牙髓干细胞具有多向分化的能力，被认为是一种可用于组织工程修复多组织联合缺损的种子细胞，但有关牙髓干细胞分化的机制尚不清楚，而对如何定向诱导牙髓干细胞分化更是知之甚少。我们前期研究发现转录因子Runx2在牙髓干细胞向成牙本质细胞分化早期表达增强，但晚期迅速下调并伴随着其蛋白的泛素化增强。 同时我们发现，一种可介导Runx2泛素蛋白酶降解调控的E3泛素连接酶Smurf1的表达趋势恰与之相反。我们推论：1）Runx2的动态表达形式在牙髓干细胞向成牙本质细胞分化中发挥重要作用；2） Smurf1 是牙髓干细胞内调控Runx2表达的一个主要因素；3） Smurf1介导的对Runx2 表达调控可能是诱导牙髓干细胞向成牙本质细胞分化的关键机制。本课题将利用基因沉默和慢病毒感染以及裸鼠移植等实验验证这些假设，旨在进一步揭示牙髓干细胞向成牙本质细胞定向分化的调控机制，为控制牙髓干细胞的定向分化提供新的策略。

转录因子Runx2在牙齿发育中发挥重要作用，Runx2阶段特异性的表达形式是决定成牙本质细胞分化的重要调控因子。E3泛素连接酶Smurf1通过介导泛素化蛋白降解调控Runx2表达并负调控成骨细胞分化。本课题围绕牙髓干细胞向成牙本质细胞分化中Smurf1/Runx2通路的调控作用进行一系列研究，旨在明确（1）Runx2动态表达形式在牙髓干细胞向成牙本质细胞分化中发挥重要作用；（2）Smurf1 是牙髓干细胞内调控Runx2表达的一个主要因素；（3）Smurf1介导的对Runx2 表达调控在诱导牙髓干细胞向成牙本质细胞分化中发挥重要作用。
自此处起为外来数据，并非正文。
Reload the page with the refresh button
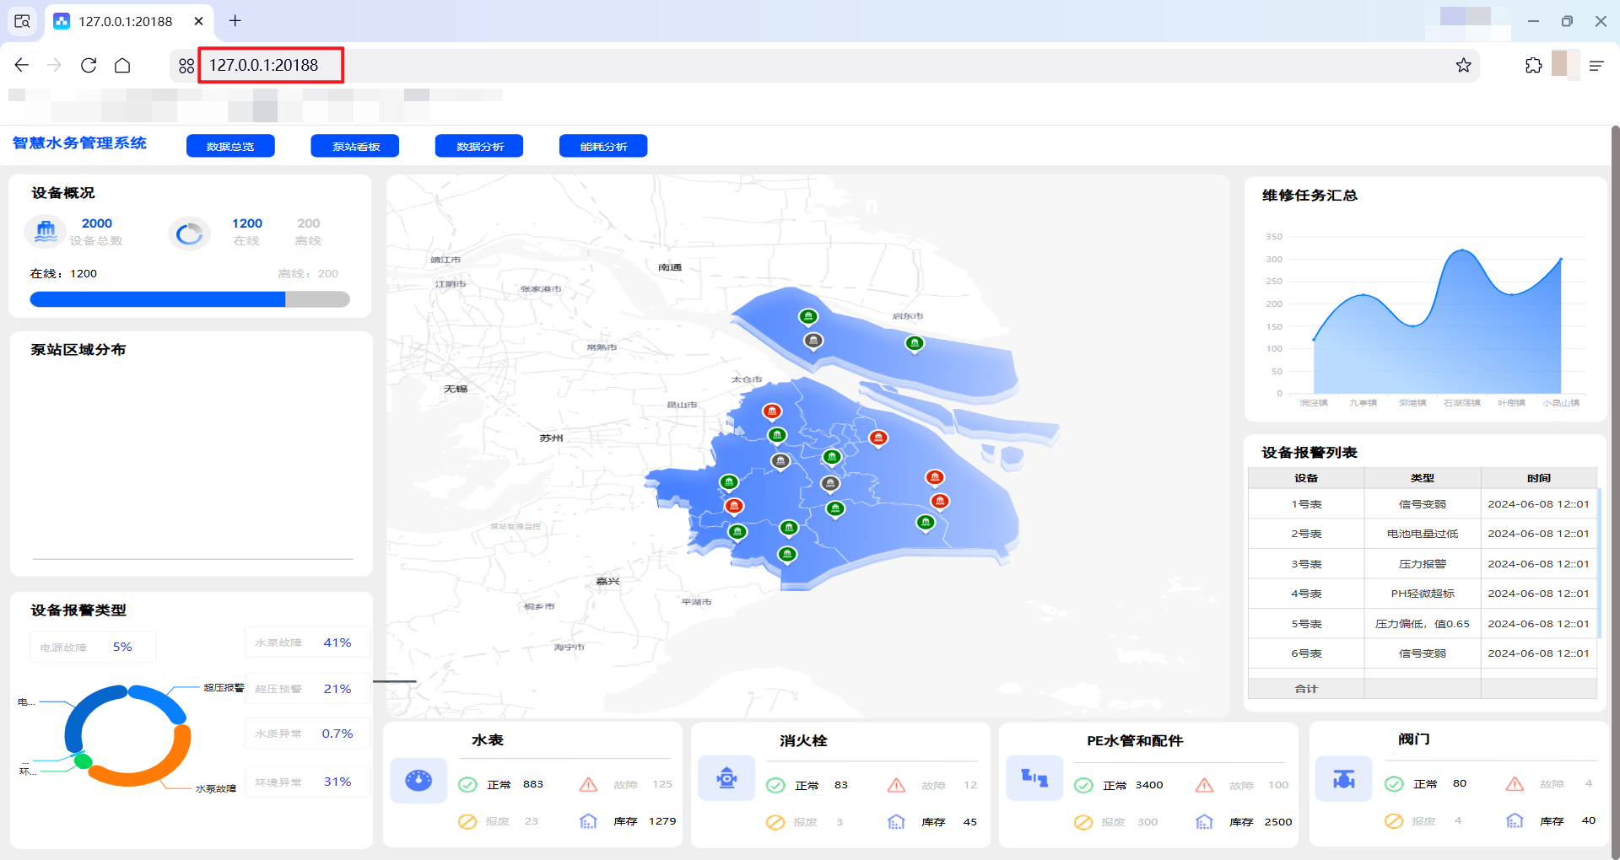1620x860 pixels. (x=89, y=66)
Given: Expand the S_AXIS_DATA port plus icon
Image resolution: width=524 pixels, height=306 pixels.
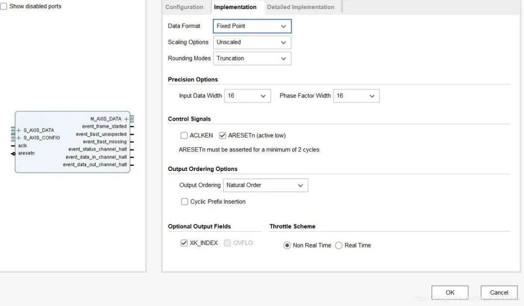Looking at the screenshot, I should (19, 130).
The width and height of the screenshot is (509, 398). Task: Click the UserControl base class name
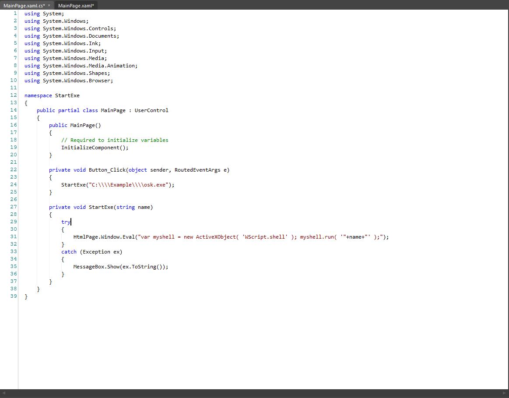pos(151,110)
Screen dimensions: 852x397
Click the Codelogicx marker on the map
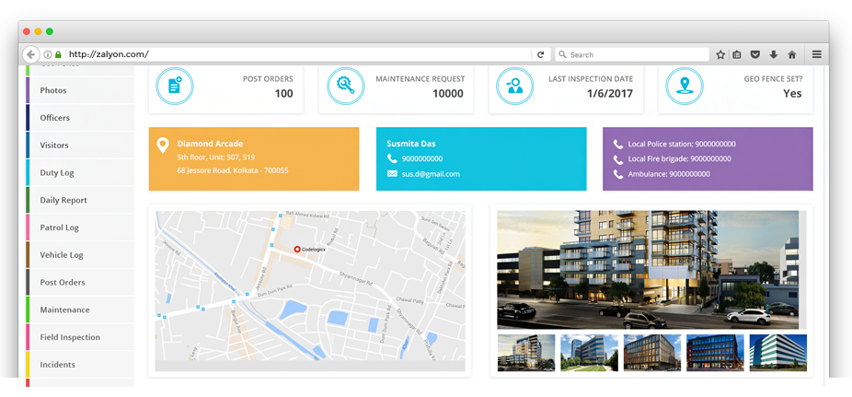297,250
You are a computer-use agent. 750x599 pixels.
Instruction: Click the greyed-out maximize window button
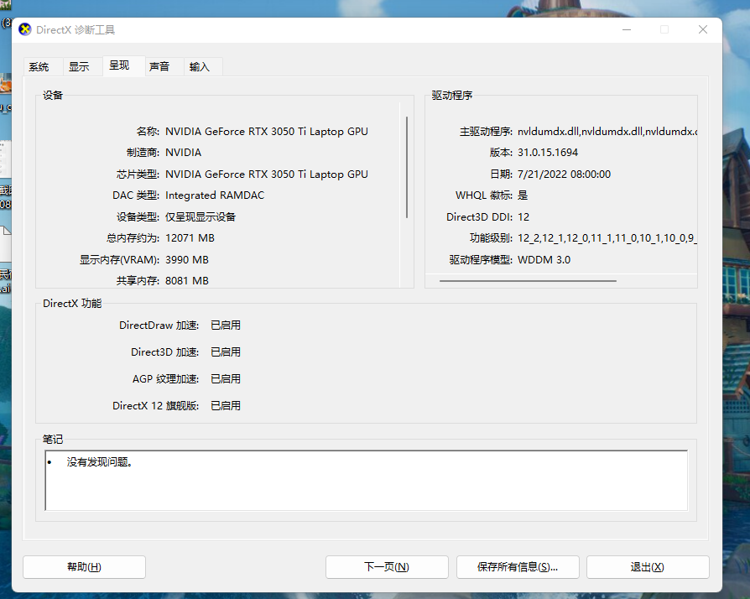click(664, 30)
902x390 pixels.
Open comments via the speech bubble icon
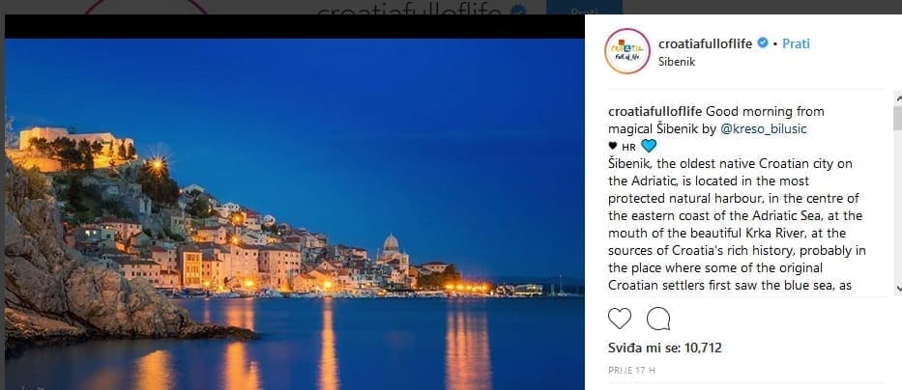click(658, 319)
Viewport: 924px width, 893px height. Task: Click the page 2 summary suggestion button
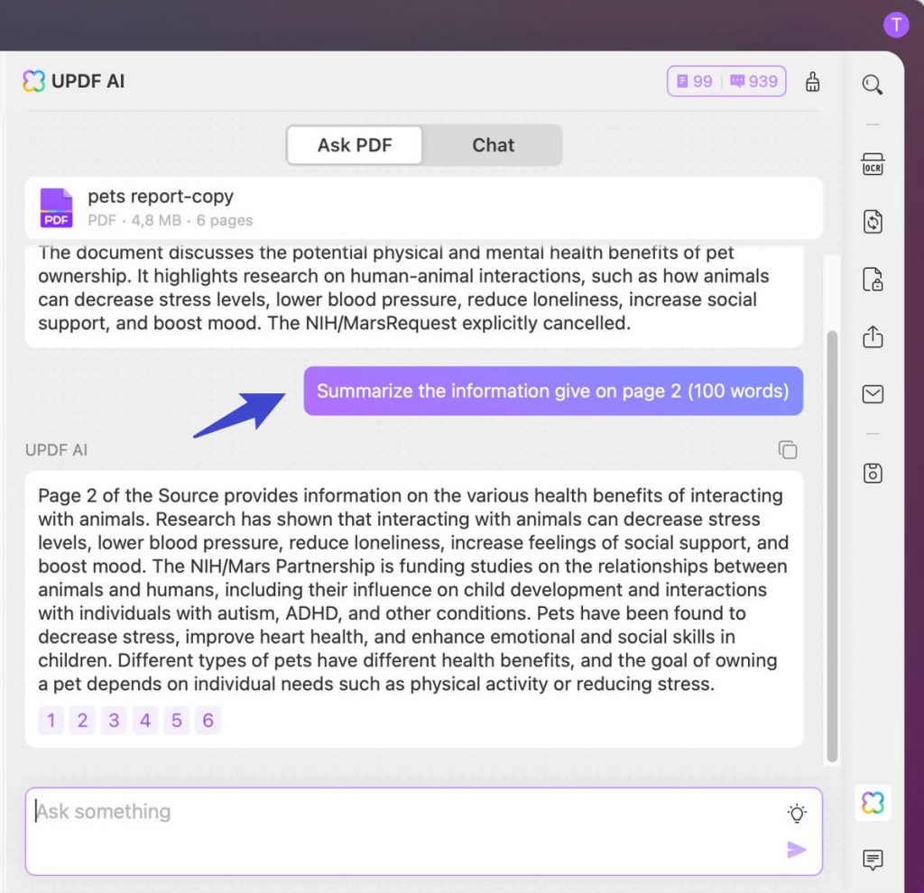pyautogui.click(x=553, y=391)
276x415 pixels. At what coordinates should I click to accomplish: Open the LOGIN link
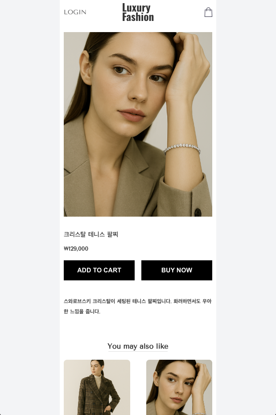(x=75, y=12)
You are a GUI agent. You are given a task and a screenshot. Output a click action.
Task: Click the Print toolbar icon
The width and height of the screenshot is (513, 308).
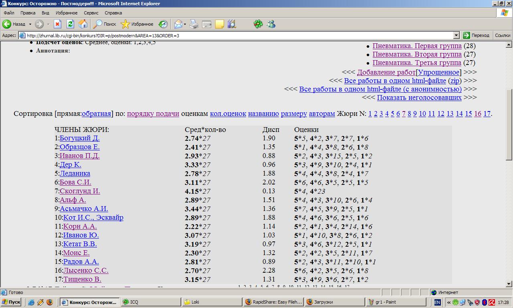click(194, 24)
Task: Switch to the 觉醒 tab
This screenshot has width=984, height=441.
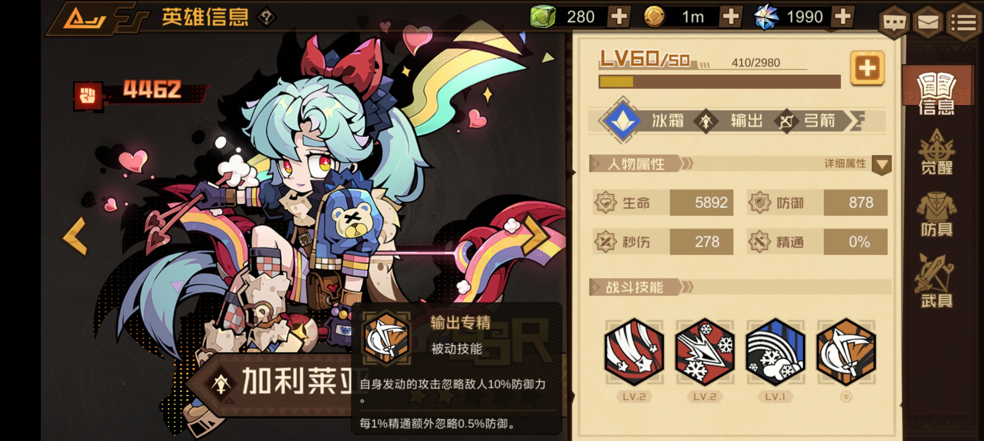Action: pyautogui.click(x=937, y=153)
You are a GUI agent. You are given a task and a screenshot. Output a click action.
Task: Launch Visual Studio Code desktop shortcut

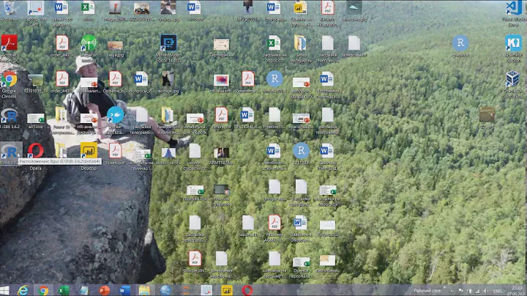coord(513,7)
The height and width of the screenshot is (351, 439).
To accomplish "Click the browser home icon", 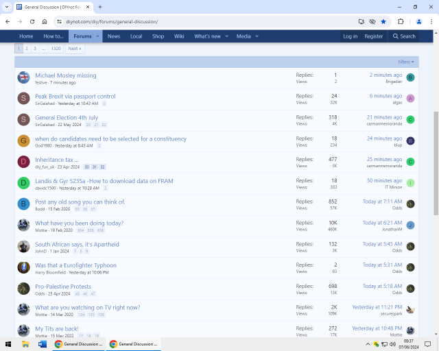I will 45,21.
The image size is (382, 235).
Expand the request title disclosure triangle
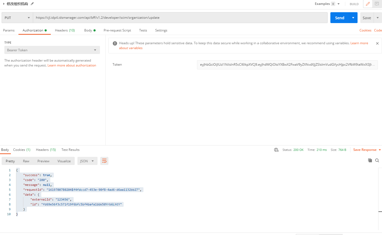[4, 4]
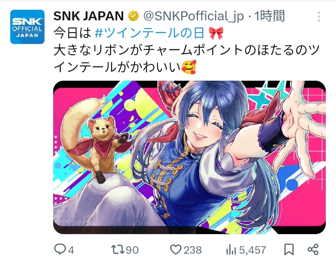Click the like count 238
This screenshot has width=336, height=262.
pos(193,250)
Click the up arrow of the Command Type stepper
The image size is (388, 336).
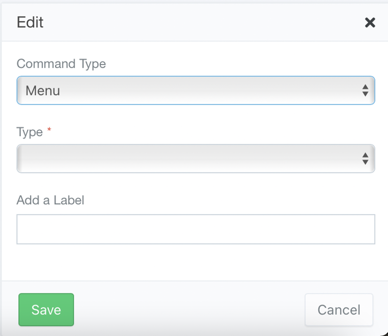pyautogui.click(x=365, y=87)
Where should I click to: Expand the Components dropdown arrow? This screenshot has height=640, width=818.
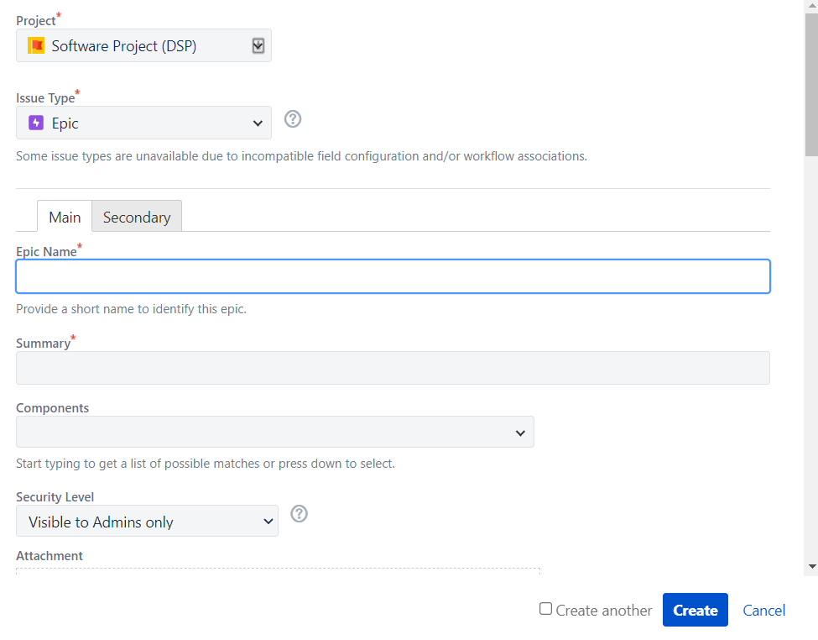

.我们的研究发现Runx2在牙髓干细胞向成牙本质细胞分化早期表达增强，但晚期迅速下调，表达形式不同于成骨细胞分化。Runx2knock-down牙髓干细胞成牙本质细胞分化抑制，DSPPmRNA表达，ALP活性以及矿化结节形成降低。进一步实验发现Smurf1knock-down牙髓干细胞Runx2蛋白表达增高，抑制Smurf1表达Runx2蛋白降解半衰期延长，Runx2表达增高，反之亦然。蛋白酶抑制剂Mg132可抑制Runx2蛋白降解，Runx2表达增强。此外，在牙髓干细胞成牙诱导分化14天后Smurf1knock-down使成牙本质细胞基质蛋白DSPP，DMP-1，OCN和BSP表达降低，ALP活性降低但矿化程度明显增强，Smurf1过表达使DSPP和OCN的表达降低，细胞矿化程度降低，而在Smurf1knock-down的牙髓干细胞内抑制Runx2表达,分化诱导后DSPP，DMP-1，OCN和BSP表达以及ALP活性和矿化程度被逆转。但出乎意料的是成牙本质细胞分化过程中Smurf1和Runx2表达形式正相关，在Runx2 knock-down的牙髓干细胞内Smurf1 mRNA 和蛋白表达均降低，Lucifrase reporter assay和CHIP实验发现Runx2可结合Smurf1启动子区特定序列，进而在转录水平调控Smurf1 表达。 .概括而言，本研究首次提出并证明牙髓干细胞内存在Smurf1和Runx2的交互通话，而Smurf1/Runx2反馈通路参与调控牙髓干细胞成牙本质细胞定向分化，该结论不仅拓展原有的成牙本质细胞分化机制中的单线分子调控理论，而且为深入探讨牙髓干细胞分化调控机制提供新的理论基础。